» **EXERCISE**: Retype every one of the following records word for word, leaving each line unchanged.

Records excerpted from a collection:

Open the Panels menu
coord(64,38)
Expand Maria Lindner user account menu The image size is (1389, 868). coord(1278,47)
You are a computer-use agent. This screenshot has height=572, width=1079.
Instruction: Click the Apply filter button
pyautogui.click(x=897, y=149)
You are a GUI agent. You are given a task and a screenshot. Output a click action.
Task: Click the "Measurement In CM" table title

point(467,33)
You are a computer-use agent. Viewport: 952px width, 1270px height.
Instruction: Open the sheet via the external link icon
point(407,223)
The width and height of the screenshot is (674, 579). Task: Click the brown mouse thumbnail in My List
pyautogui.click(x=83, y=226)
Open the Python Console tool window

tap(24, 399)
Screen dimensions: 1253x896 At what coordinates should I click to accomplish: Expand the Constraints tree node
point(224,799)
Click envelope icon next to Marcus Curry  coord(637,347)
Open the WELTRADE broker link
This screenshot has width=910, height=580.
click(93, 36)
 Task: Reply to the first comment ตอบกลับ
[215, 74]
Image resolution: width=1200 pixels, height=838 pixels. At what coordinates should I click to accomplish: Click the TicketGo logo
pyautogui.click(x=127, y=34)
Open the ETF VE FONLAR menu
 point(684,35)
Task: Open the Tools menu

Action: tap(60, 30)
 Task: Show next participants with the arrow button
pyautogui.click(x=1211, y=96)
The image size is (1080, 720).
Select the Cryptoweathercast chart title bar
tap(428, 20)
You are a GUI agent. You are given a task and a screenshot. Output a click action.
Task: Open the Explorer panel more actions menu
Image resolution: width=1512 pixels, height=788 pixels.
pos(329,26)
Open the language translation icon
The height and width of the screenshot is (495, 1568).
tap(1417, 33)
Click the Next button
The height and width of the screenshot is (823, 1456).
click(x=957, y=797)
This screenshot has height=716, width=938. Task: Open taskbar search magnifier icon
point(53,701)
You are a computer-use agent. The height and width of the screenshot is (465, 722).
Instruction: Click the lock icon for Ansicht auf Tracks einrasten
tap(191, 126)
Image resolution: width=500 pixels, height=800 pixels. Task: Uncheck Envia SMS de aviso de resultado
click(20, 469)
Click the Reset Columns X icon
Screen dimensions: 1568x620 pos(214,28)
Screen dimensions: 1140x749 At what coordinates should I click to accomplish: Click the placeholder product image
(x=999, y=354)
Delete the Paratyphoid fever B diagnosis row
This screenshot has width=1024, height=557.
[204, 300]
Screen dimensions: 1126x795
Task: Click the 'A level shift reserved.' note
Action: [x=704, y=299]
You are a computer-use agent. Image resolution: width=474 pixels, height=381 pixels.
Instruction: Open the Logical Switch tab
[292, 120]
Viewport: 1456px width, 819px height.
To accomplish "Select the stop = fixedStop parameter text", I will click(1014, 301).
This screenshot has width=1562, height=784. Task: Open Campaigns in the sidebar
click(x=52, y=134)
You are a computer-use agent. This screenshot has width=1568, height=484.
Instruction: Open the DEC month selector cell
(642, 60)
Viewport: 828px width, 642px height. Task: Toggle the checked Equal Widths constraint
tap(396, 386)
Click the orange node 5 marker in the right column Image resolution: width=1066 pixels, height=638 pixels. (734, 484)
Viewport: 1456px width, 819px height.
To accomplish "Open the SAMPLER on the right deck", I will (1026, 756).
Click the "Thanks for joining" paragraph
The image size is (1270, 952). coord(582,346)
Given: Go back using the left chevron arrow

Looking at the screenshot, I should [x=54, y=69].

» **FULL OUTPUT**:
Open the Panels menu
coord(64,38)
Expand Maria Lindner user account menu The image size is (1389, 868). coord(1278,47)
You are a computer-use agent. This screenshot has height=572, width=1079.
Instruction: Click the Apply filter button
pyautogui.click(x=897, y=149)
You are a GUI agent. You are given a task and a screenshot. Output a click action.
Task: Click the "Measurement In CM" table title

point(467,33)
You are a computer-use agent. Viewport: 952px width, 1270px height.
Instruction: Open the sheet via the external link icon
point(407,223)
The width and height of the screenshot is (674, 579). Task: Click the brown mouse thumbnail in My List
pyautogui.click(x=83, y=226)
Open the Python Console tool window

tap(24, 399)
Screen dimensions: 1253x896 At what coordinates should I click to accomplish: Expand the Constraints tree node
point(224,799)
Click envelope icon next to Marcus Curry  coord(637,347)
Open the WELTRADE broker link
This screenshot has width=910, height=580.
click(93, 36)
 Task: Reply to the first comment ตอบกลับ
[215, 74]
Image resolution: width=1200 pixels, height=838 pixels. At what coordinates should I click to accomplish: Click the TicketGo logo
pyautogui.click(x=127, y=34)
Open the ETF VE FONLAR menu
 point(684,35)
Task: Open the Tools menu

Action: tap(60, 30)
 Task: Show next participants with the arrow button
pyautogui.click(x=1211, y=96)
The image size is (1080, 720).
Select the Cryptoweathercast chart title bar
tap(428, 20)
You are a GUI agent. You are given a task and a screenshot. Output a click action.
Task: Open the Explorer panel more actions menu
Image resolution: width=1512 pixels, height=788 pixels.
pos(329,26)
Open the language translation icon
The height and width of the screenshot is (495, 1568).
tap(1417, 33)
Click the Next button
The height and width of the screenshot is (823, 1456).
click(x=957, y=797)
This screenshot has height=716, width=938. Task: Open taskbar search magnifier icon
point(53,701)
You are a computer-use agent. The height and width of the screenshot is (465, 722).
Instruction: Click the lock icon for Ansicht auf Tracks einrasten
tap(191, 126)
Image resolution: width=500 pixels, height=800 pixels. Task: Uncheck Envia SMS de aviso de resultado
click(20, 469)
Click the Reset Columns X icon
Screen dimensions: 1568x620 pos(214,28)
Screen dimensions: 1140x749 At what coordinates should I click to accomplish: Click the placeholder product image
(x=999, y=354)
Delete the Paratyphoid fever B diagnosis row
This screenshot has width=1024, height=557.
[204, 300]
Screen dimensions: 1126x795
Task: Click the 'A level shift reserved.' note
Action: [x=704, y=299]
You are a computer-use agent. Image resolution: width=474 pixels, height=381 pixels.
Instruction: Open the Logical Switch tab
[292, 120]
Viewport: 1456px width, 819px height.
To accomplish "Select the stop = fixedStop parameter text", I will click(1014, 301).
This screenshot has width=1562, height=784. Task: Open Campaigns in the sidebar
click(x=52, y=134)
You are a computer-use agent. This screenshot has width=1568, height=484.
Instruction: Open the DEC month selector cell
(642, 60)
Viewport: 828px width, 642px height. Task: Toggle the checked Equal Widths constraint
tap(396, 386)
Click the orange node 5 marker in the right column Image resolution: width=1066 pixels, height=638 pixels. (734, 484)
Viewport: 1456px width, 819px height.
To accomplish "Open the SAMPLER on the right deck", I will (1026, 756).
Click the "Thanks for joining" paragraph
The image size is (1270, 952). coord(582,346)
Given: Go back using the left chevron arrow

Looking at the screenshot, I should [x=54, y=69].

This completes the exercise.